In addition, the encoder E1 is built into the joint 171 and detects the position of the motor M1. The encoder E2 is built into the joint 172 and detects the position of the motor M2. The encoder E3 is built into the joint 173 and detects the position of the motor M3. The encoder E4 is built into the joint 174 and detects the position of the motor M4. The encoder E5 is built into the fifth arm 16 and detects the position of the motor M5. The encoder E6 is built into the sixth arm 17 and detects the position of the motor M6.

The encoders E1 to E6 are electrically connected to the information processing apparatus 3, and the position information of the motors M1 to M6, that is, the amount of rotation, is transmitted to the information processing apparatus 3 as an electric signal.
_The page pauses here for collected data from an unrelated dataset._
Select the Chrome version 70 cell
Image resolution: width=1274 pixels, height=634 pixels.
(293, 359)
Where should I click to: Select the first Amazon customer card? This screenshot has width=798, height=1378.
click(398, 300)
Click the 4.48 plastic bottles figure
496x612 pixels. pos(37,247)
On the basis of the position information, the information processing apparatus 3 drives the motors M1 to M6 via motor drivers D1 to D6. That is, controlling the robot arm 10 means controlling the motors M1 to M6.
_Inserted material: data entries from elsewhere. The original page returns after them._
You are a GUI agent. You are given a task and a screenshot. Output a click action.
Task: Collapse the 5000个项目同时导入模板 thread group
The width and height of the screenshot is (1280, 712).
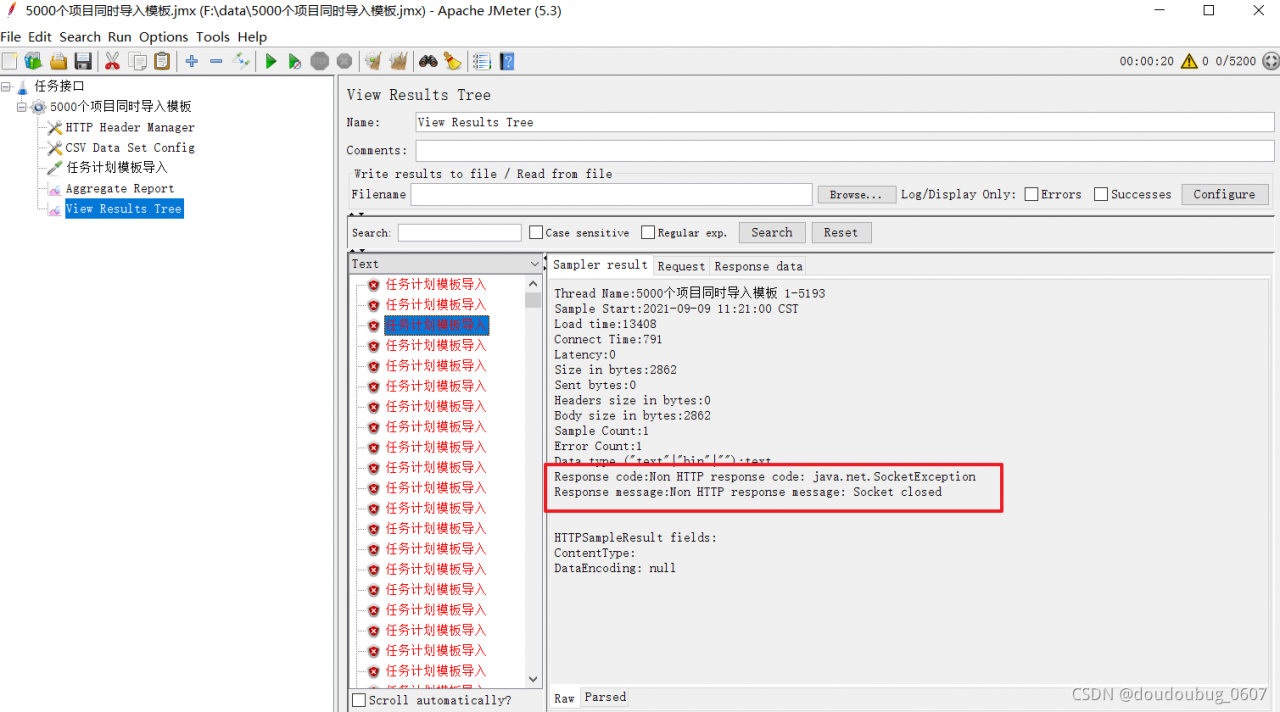point(22,107)
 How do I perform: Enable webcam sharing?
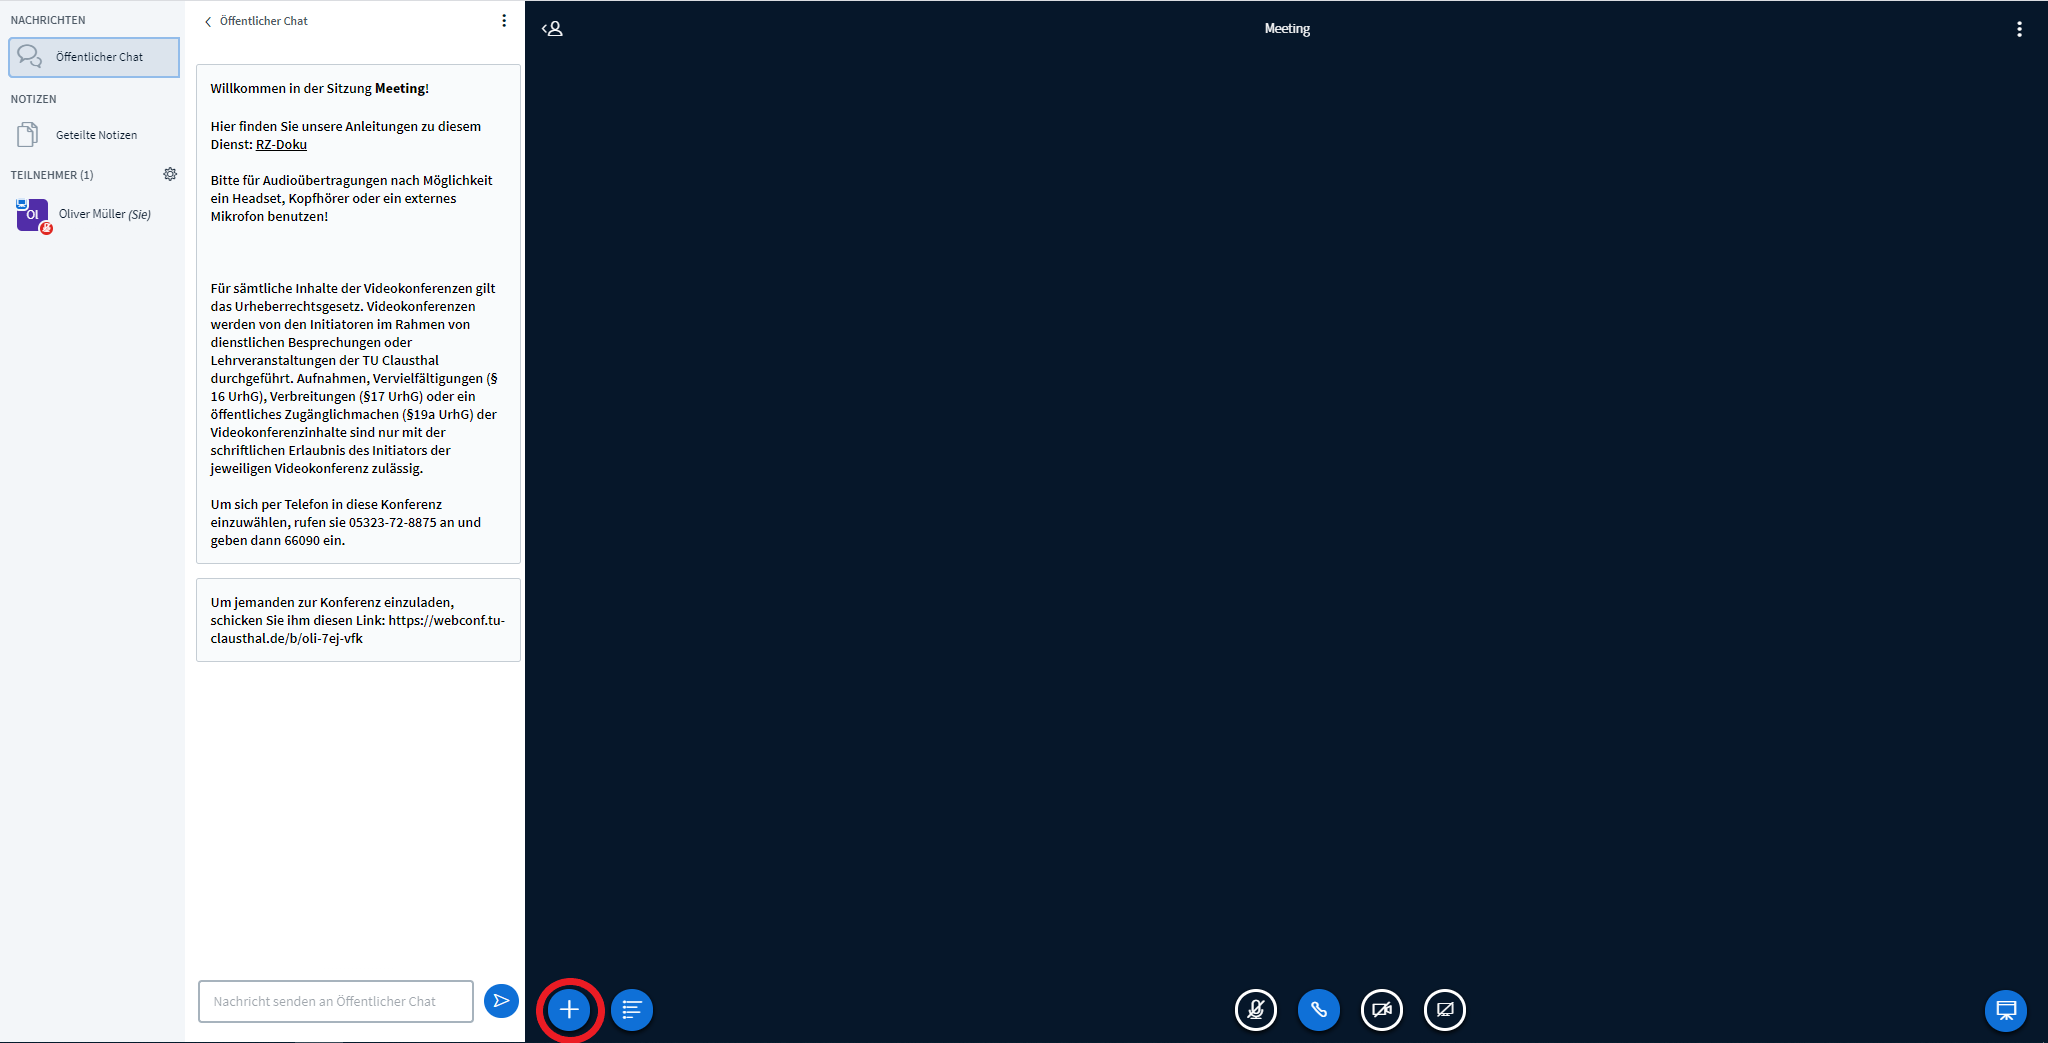pyautogui.click(x=1381, y=1010)
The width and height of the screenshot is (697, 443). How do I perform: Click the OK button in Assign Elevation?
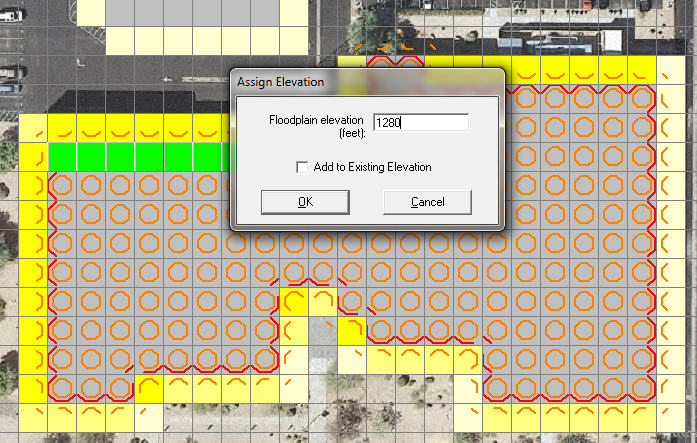tap(305, 202)
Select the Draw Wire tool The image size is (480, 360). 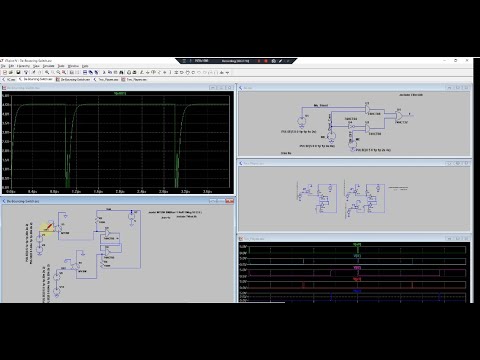[x=142, y=72]
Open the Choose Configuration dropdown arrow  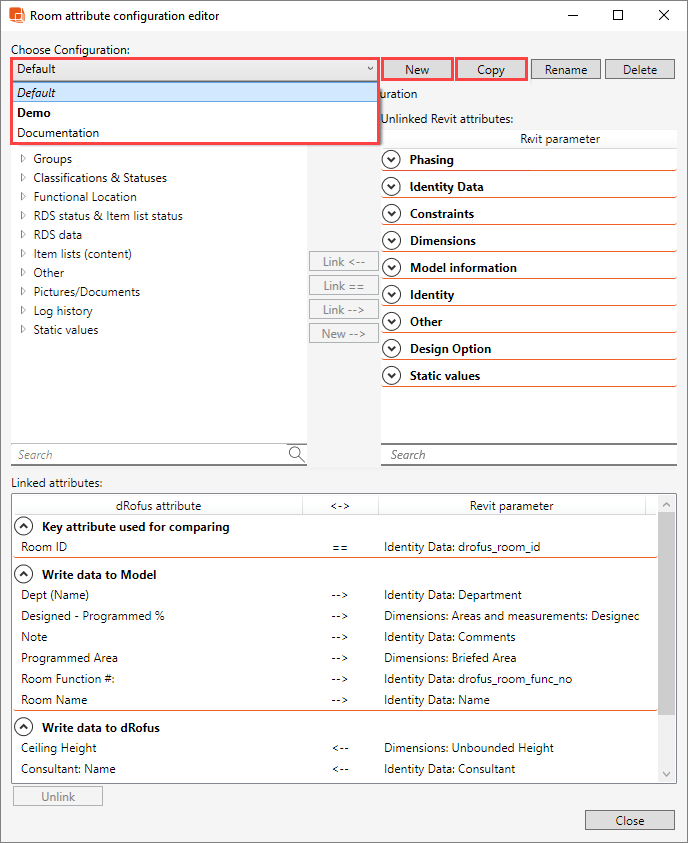point(369,69)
In addition, in the robot 1, a force detection unit 19 that detects stress applied to the robot arm 10 is installed at the distal end portion of the robot arm 10. The robot arm 10 can be driven in a state where the force detection unit 19 is installed. In the present embodiment, the force detection unit 19 is a six-axis force sensor. That is, the force detection unit 19 is a torque sensor that detects the magnitudes of forces along three detection axes orthogonal to each other and the magnitudes of torques around the three detection axes. The force detection unit 19 is not limited to the six-axis force sensor, and may have another configuration.

The end effector 20 can be detachably attached to the force detection unit 19. In the present embodiment, the end effector 20 includes a hand with a pair of claw portions capable of approaching and separating from each other. The hand grips and releases a work object with the claw portions. Note that the end effector 20 is not limited to the illustrated configuration, and may be a hand that grips a work object by suction. Also, the end effector 20 may be, for example, a polishing machine, a grinding machine, a cutting machine, or a tool such as a screwdriver or a wrench.

Also, in a robot coordinate system, a control point TCP is set at the distal end of the end effector 20. In the robot system 100, the control point TCP can be used as a reference for control by ascertaining the position of the control point TCP in the robot coordinate system.

Next, the teaching apparatus 4 will be described.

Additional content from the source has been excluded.